[Item coordinate data]
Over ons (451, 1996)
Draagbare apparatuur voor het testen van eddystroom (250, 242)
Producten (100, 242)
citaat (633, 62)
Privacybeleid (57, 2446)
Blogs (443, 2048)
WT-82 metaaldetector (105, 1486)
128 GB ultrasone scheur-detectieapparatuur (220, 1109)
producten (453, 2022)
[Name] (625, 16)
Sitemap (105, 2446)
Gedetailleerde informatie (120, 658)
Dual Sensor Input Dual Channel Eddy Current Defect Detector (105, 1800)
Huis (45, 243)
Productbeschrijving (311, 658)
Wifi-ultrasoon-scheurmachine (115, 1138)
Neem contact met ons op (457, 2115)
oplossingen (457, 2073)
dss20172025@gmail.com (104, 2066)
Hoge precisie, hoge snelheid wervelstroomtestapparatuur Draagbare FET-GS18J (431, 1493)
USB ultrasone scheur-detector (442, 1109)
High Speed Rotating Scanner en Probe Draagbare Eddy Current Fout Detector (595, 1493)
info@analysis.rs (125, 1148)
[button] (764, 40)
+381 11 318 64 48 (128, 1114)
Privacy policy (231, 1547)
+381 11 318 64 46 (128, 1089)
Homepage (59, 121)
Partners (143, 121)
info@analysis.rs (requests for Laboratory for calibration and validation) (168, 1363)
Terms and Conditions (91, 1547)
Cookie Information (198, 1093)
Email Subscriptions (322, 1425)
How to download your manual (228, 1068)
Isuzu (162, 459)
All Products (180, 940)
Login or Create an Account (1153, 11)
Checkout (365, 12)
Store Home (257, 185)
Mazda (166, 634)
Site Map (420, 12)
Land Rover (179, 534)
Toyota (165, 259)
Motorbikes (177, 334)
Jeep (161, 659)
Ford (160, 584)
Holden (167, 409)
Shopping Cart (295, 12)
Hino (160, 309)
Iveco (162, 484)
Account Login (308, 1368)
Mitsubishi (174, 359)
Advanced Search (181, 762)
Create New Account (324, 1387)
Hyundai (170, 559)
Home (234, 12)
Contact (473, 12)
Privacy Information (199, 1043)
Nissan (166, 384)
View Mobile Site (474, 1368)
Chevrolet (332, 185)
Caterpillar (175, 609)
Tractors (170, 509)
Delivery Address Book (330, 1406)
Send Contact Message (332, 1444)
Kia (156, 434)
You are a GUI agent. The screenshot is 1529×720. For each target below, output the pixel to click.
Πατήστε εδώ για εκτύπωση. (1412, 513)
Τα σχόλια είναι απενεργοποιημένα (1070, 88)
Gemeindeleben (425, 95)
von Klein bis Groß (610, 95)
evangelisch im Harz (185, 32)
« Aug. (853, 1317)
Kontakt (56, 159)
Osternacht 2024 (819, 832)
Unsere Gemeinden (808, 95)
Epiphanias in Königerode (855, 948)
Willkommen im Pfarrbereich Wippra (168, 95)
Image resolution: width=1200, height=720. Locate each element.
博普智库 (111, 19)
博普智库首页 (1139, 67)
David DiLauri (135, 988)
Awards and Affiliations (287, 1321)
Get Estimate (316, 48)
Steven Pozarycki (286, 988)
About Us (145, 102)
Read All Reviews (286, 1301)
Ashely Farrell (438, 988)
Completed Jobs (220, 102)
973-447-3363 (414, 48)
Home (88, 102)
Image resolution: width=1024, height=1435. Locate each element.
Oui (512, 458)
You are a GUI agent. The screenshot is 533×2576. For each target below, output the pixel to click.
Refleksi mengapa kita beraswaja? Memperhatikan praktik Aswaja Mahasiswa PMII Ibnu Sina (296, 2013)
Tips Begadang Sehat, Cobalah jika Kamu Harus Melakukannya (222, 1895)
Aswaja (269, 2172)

**What needs to be done:** Copy every line of the item coordinate data above verbatim, from the first line through the last.

**Correct result:**
Over ons (451, 1996)
Draagbare apparatuur voor het testen van eddystroom (250, 242)
Producten (100, 242)
citaat (633, 62)
Privacybeleid (57, 2446)
Blogs (443, 2048)
WT-82 metaaldetector (105, 1486)
128 GB ultrasone scheur-detectieapparatuur (220, 1109)
producten (453, 2022)
[Name] (625, 16)
Sitemap (105, 2446)
Gedetailleerde informatie (120, 658)
Dual Sensor Input Dual Channel Eddy Current Defect Detector (105, 1800)
Huis (45, 243)
Productbeschrijving (311, 658)
Wifi-ultrasoon-scheurmachine (115, 1138)
Neem contact met ons op (457, 2115)
oplossingen (457, 2073)
dss20172025@gmail.com (104, 2066)
Hoge precisie, hoge snelheid wervelstroomtestapparatuur Draagbare FET-GS18J (431, 1493)
USB ultrasone scheur-detector (442, 1109)
High Speed Rotating Scanner en Probe Draagbare Eddy Current Fout Detector (595, 1493)
info@analysis.rs (125, 1148)
[button] (764, 40)
+381 11 318 64 48 (128, 1114)
Privacy policy (231, 1547)
+381 11 318 64 46 (128, 1089)
Homepage (59, 121)
Partners (143, 121)
info@analysis.rs (requests for Laboratory for calibration and validation) (168, 1363)
Terms and Conditions (91, 1547)
Cookie Information (198, 1093)
Email Subscriptions (322, 1425)
How to download your manual (228, 1068)
Isuzu (162, 459)
All Products (180, 940)
Login or Create an Account (1153, 11)
Checkout (365, 12)
Store Home (257, 185)
Mazda (166, 634)
Site Map (420, 12)
Land Rover (179, 534)
Toyota (165, 259)
Motorbikes (177, 334)
Jeep (161, 659)
Ford (160, 584)
Holden (167, 409)
Shopping Cart (295, 12)
Hino (160, 309)
Iveco (162, 484)
Account Login (308, 1368)
Mitsubishi (174, 359)
Advanced Search (181, 762)
Create New Account (324, 1387)
Hyundai (170, 559)
Home (234, 12)
Contact (473, 12)
Privacy Information (199, 1043)
Nissan (166, 384)
View Mobile Site (474, 1368)
Chevrolet (332, 185)
Caterpillar (175, 609)
Tractors (170, 509)
Delivery Address Book (330, 1406)
Send Contact Message (332, 1444)
Kia (156, 434)
You are a GUI agent. The screenshot is 1529×720. For each target below, output the pixel to click.
Πατήστε εδώ για εκτύπωση. (1412, 513)
Τα σχόλια είναι απενεργοποιημένα (1070, 88)
Gemeindeleben (425, 95)
von Klein bis Groß (610, 95)
evangelisch im Harz (185, 32)
« Aug. (853, 1317)
Kontakt (56, 159)
Osternacht 2024 (819, 832)
Unsere Gemeinden (808, 95)
Epiphanias in Königerode (855, 948)
Willkommen im Pfarrbereich Wippra (168, 95)
Image resolution: width=1200, height=720. Locate each element.
博普智库 (111, 19)
博普智库首页 (1139, 67)
David DiLauri (135, 988)
Awards and Affiliations (287, 1321)
Get Estimate (316, 48)
Steven Pozarycki (286, 988)
About Us (145, 102)
Read All Reviews (286, 1301)
Ashely Farrell (438, 988)
Completed Jobs (220, 102)
973-447-3363 (414, 48)
Home (88, 102)
Image resolution: width=1024, height=1435. Locate each element.
Oui (512, 458)
You are a GUI agent. The screenshot is 533×2576. For each target below, output the pixel to click.
Refleksi mengapa kita beraswaja? Memperhatikan praktik Aswaja Mahasiswa PMII Ibnu Sina (296, 2013)
Tips Begadang Sehat, Cobalah jika Kamu Harus Melakukannya (222, 1895)
Aswaja (269, 2172)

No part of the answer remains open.